Ну и попала же ты в переделку, гэйна.

Прямо над ней качалось чье-то круглое симпатичное лицо. Большеглазое. Ивик шевельнула губами, и почувствовала, как во рту пересохло, как хочется пить.

— Где? - только и вышло у нее.

— Вы в Ламари, в больнице, - поспешно сказал тот, кто сидел рядом, - хотите пить?

— Та-а, - прошелестела Ивик. Ей подняли голову. К губам поднесли воду. Она стала пить.

— Ивенна, - сказал этот, незнакомый, и потом еще раз, робко, - Ивик… вам больно?

— Не-е… ниче.

Он осторожно положил руку ей на голову. Погладил по волосам. От этого становилось как будто легче.

— Ивик, все будет хорошо. Вы поправитесь. Все будет хорошо, милая.

Марк приходил всегда после работы. Вечером. Ивик уже привыкла к его посещениям. И вся палата привыкла. Ивик положили вместе с пятью другими ранеными гэйнами, из них три - как она, из Маирской части. Не из ее шехи, правда, но Ивик знала их. Все они были старше Ивик, все замужем и уже родили детей. Вначале в палате было семь человек, но одна, Фалена, на третью ночь умерла. Остальные стали выздоравливать. У всех, кроме Ивик, ранения были огнестрельные - чаще всего гэйны гибнут и получают раны на Тверди. В Медиане - только если силы очень уж неравны.

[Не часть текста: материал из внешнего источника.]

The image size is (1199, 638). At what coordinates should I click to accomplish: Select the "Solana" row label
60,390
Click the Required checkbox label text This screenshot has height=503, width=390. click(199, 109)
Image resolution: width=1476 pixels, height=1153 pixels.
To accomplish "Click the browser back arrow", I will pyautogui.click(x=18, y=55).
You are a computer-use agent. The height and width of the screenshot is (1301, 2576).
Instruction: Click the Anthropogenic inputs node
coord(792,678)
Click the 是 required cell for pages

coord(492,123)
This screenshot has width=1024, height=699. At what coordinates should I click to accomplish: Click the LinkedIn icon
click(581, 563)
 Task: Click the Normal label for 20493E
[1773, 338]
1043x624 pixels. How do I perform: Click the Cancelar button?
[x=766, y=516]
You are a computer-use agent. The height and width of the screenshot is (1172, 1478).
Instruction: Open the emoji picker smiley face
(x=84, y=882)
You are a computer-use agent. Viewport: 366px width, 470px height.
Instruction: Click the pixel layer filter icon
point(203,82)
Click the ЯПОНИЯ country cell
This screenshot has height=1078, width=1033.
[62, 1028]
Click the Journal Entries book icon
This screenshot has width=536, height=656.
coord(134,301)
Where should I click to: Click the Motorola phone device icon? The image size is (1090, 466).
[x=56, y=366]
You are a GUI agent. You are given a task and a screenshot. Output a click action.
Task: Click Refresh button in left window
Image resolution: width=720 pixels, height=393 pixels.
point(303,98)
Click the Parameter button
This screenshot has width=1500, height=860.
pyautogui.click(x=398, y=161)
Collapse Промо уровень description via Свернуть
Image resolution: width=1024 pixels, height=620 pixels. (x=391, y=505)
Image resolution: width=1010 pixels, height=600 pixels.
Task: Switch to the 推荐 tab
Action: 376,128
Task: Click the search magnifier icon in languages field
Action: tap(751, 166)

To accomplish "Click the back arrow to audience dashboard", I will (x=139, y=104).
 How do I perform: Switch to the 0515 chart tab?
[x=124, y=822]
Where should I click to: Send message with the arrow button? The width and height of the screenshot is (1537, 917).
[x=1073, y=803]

Страшно было ночью. Ивик почти не спала. Днем как-то все отвлекало - шум, хождения туда-сюда, разговоры с ближайшими соседками, процедуры, перевязки. Потом приходил Марк, его полюбила вся палата. Он приносил всегда что-нибудь совершенно фантастическое - апельсины, свежие летние ягоды свиринки (оказывается, местные старожилы умудрялись как-то замораживать эти ягоды на зиму), морс (и побольше, побольше), сладости. Ивик почти не могла есть, а приносил он много - и доставалось всем.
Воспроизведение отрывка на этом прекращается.